## [Extrait du texte]
——————————

Dans un article consacré à la naissance du cinéma, le narratologue Rick Altman associait l’intermédialité à une période d’instabilité médiatique, au cours de laquelle un média en devenir se nourrit des médias existants et institutionnellement reconnus avant de conquérir, in fine, sa propre identité :

« [...] l'intermédialité devrait désigner, à mon avis, une étape historique, un état transitoire au cours duquel une forme en voie de devenir un média à part entière se trouve encore partagée entre plusieurs médias existants, à un point tel que sa propre identité reste en suspens1. »

L’intérêt d’une telle approche de l’intermédialité est d’invalider ipso facto le fantasme d’un média pur, apparu ex-nihilo en dehors de toute influence extérieure. Au contraire, les formes médiatiques résultent d’un processus d’émergence intrinsèquement hybride et intermédial. Dit autrement, tout média porte les traces d’autres médias. Cela vaut également pour la bande dessinée, ainsi que le souligne le théoricien italien Matteo Stefanelli :

« Dans une généalogie qui remonte aux XVIIIe et XIXe siècle, la bande dessinée se constitue au sein d’une pluralité de régimes. Jusqu’au début du XXe siècle, elle semble dispersée ici et là, empruntant des voies qui croisent certaines pratiques telles que la caricature, la gravure, les images d’Epinal, les arts décoratifs, la peinture et les avant-gardes figuratives […]. Dans cette généalogie, il est donc évident que la bande dessinée n’appartient pas, même au XIXe siècle où elle apparaît dans sa maturité et sa spécificité, à ce que nous appelons aujourd’hui les médias2. »

——————————

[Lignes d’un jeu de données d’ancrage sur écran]
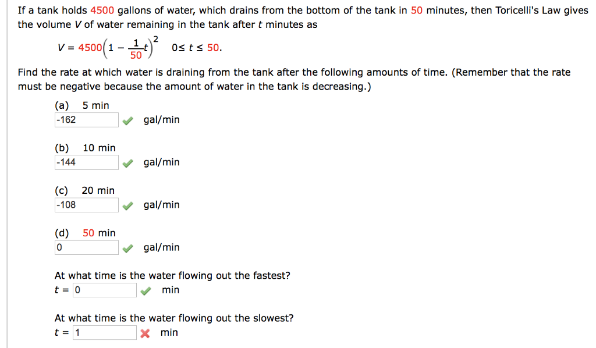596x348 pixels.
Task: Select the gal/min unit label beside -108
Action: (x=161, y=205)
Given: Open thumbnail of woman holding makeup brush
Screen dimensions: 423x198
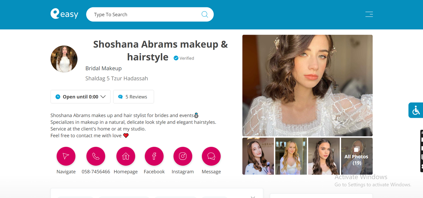Looking at the screenshot, I should tap(258, 156).
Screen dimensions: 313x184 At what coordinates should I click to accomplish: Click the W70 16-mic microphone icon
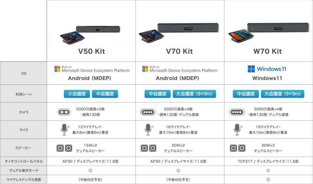237,130
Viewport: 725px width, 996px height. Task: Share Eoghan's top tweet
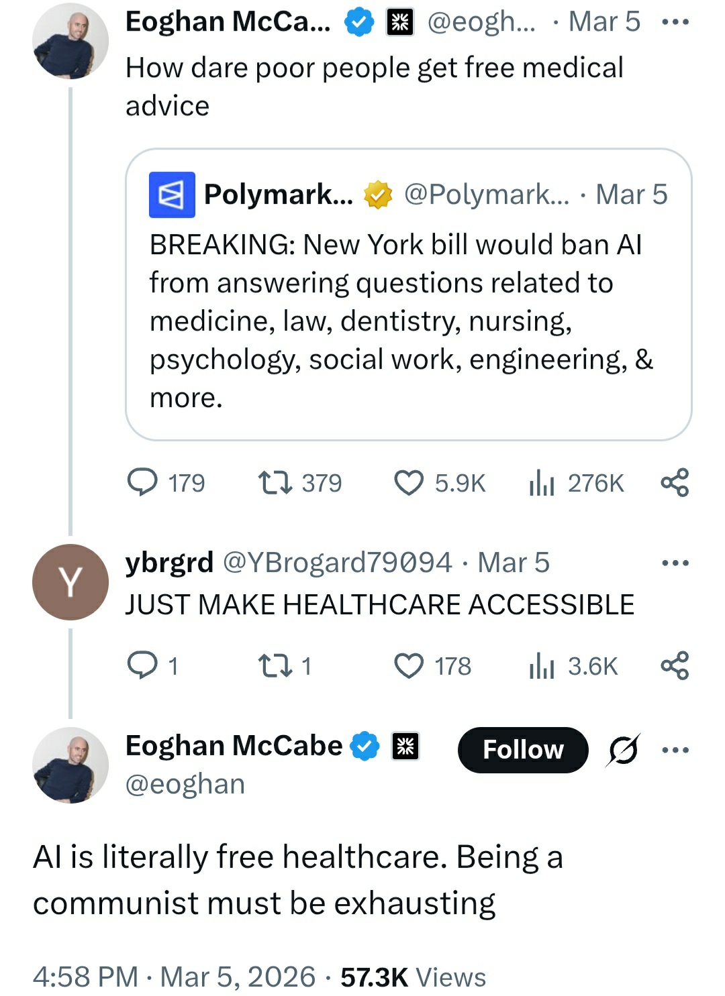[x=675, y=482]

——————————

Reprenez le texte sur l’intermédialité et la bande dessinée à la suite de la citation de Matteo Stefanelli.

Intermédiale dans son essence même, la BD a côtoyé tout au long de son histoire différents supports de publication. Elle s’est d’abord matérialisée sous forme de livre à l’italienne dans les années 1830-1840 (les premiers albums de l’artiste suisse Rodolphe Töpffer) avant de migrer, dès la fin du XIXe siècle, vers la presse et les publications enfantines. À partir des années 1960-1970, elle revient progressivement vers le livre et revêt des physionomies diverses, de l’album franco-belge fortement standardisé (avec ses 48 ou 64 pages imposées) au roman graphique libéré de tout gabarit éditorial. L’intermédialité et les changements de supports sont donc profondément ancrés dans l’histoire du neuvième art. La transition numérique s’inscrit évidemment dans cette continuité. En offrant aux auteurs un nouveau support — un support très différent, comme nous allons le voir, des supports imprimés antérieurs — le numérique ouvre la voie à des expérimentations nouvelles, difficilement envisageables dans un contexte imprimé. L’objectif de cet article est précisément de mettre en relief les spécificités de ce nouveau support. Nous tâcherons alors de montrer que le numérique se caractérise par une double plasticité. Plasticité d’abord dans la manipulation interactive des contenus (la lecture implique une participation gestuelle de l’usager), plasticité enfin dans la pratique de l’hybridation plurimédiatique (les œuvres peuvent combiner textes, images, sons et vidéos).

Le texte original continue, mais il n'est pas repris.